Conservation is always easier when you’re making someone else do it. But to steal a point from Randy Simms — just one of the more innocuous ones from his recent radio meltdown — putting your head in the sand and claiming for some reason that conservation doesn’t have to apply to you is plainly wrong.
The latest clash between conservation and personal entitlement is happening in Labrador, where the provincial government has put in place a five-year moratorium on hunting caribou from the George River herd.
The herd is in full collapse: recent census modelling puts the herd at fewer than 20,000, a 70 per cent drop from just three years ago.
And that’s only part of the story: July 2010 saw the herd at 74,000 animals, but even that is far, far below past numbers for the herd.
Scientists say the herd can’t sustain any amount of hunting at this time and plenty of people have agreed to stop, including the Nunatsiavut government and the NunatuKavut community council, who have agreed to a one-year halt.
The Innu, however, have a different view. They intend to continue a traditional hunt this year and have, among other things, suggested that they believe the caribou herd to be healthier than the situation the provincial government describes.
Their decision — especially from a group that maintains it has a role it respects as a steward of the land — is baffling, and has generated a fair amount of comment.
It’s worth noting, though, that it’s not a decision that’s strictly limited to one group.
Several people have made a valuable comparison: when the northern cod was in full collapse, there were still plenty of people in this province arguing they had a birthright to fish for the dinner table.
The argument was both simple and breathtaking in its self-entitlement: if someone was going to catch the last codfish, it might as well be a Newfoundlander.
Admit it: that kind of logic has to make your brain hurt. It is no better and no worse than the argument the Innu are making, that they have a traditional right to hunt caribou regardless of the condition of the herd.
With all due respect, there is a point at which that argument fails completely.
Even if you argue that there is a complete right for aboriginal groups to decide on resource management, you have to keep in mind that an individual of any group does not have the right to extinguish a species.
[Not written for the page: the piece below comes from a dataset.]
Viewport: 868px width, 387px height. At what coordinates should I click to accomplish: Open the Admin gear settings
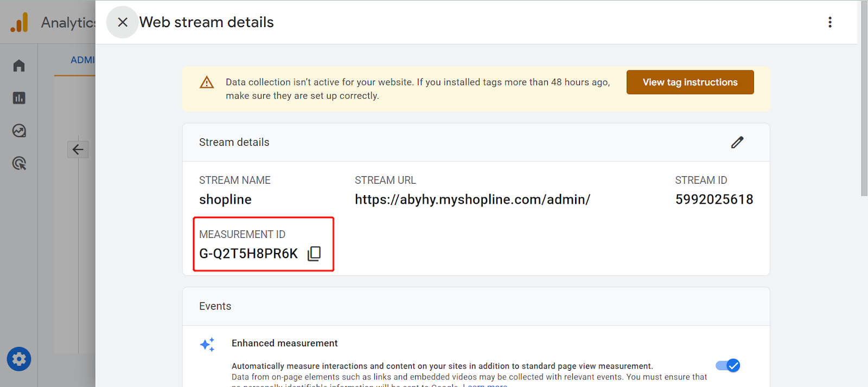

Anyone who blithely goes ahead and does that is not just robbing from the Earth as a whole: they are also robbing their own descendents, descendents who logically carry equal rights to their own.
And caribou scientists have been clear: if the species is not given the chance to properly recover, extinction is as close as 10 to 15 years from now.
There is a word that describes those who are willing to steal from their own children. And it’s not a pretty one.





Racism is alive and well in NL.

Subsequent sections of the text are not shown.